-- start INPUT FOR THIS TASK --

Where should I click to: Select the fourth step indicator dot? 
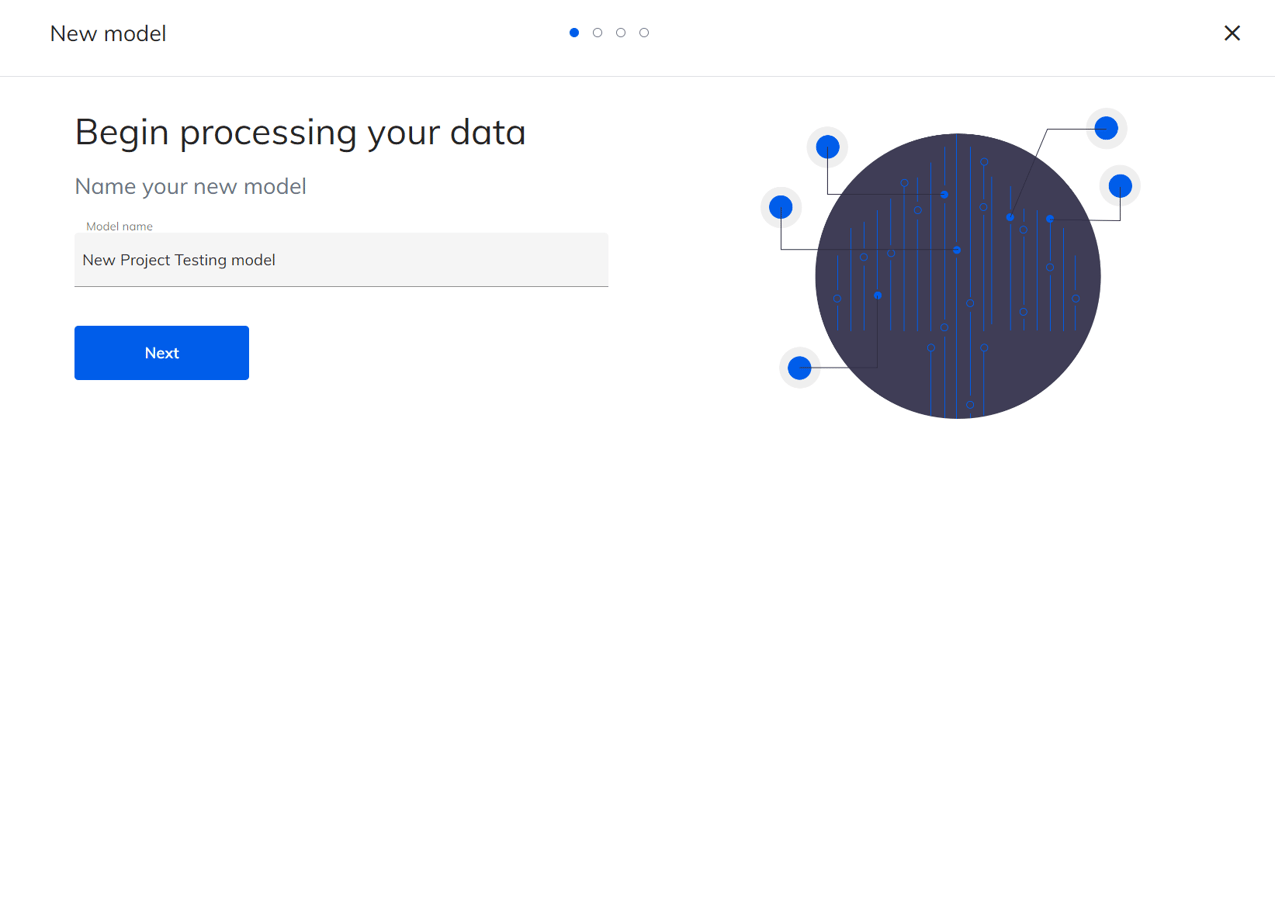[644, 33]
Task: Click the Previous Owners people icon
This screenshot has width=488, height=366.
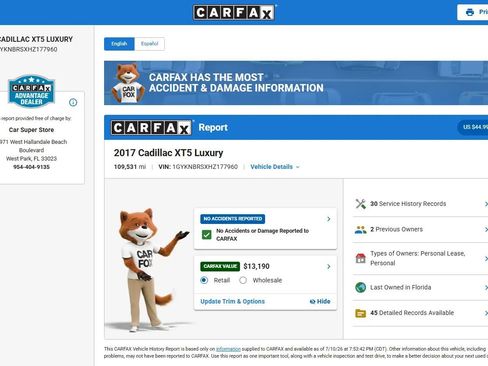Action: 360,230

-- end INPUT FOR THIS TASK --

TASK TO CARRY OUT: Please convert every line of the rows above into a Markdown table with the columns "No." and "Line," skipping blank lines and leaving the pictures out.

RESULT OF THE TASK:
| No. | Line |
|---|---|
| 1 | Where should I click to: Select the fourth step indicator dot?  |
| 2 | [644, 33] |
| 3 | Task: Click the Previous Owners people icon |
| 4 | This screenshot has width=488, height=366. |
| 5 | Action: 360,230 |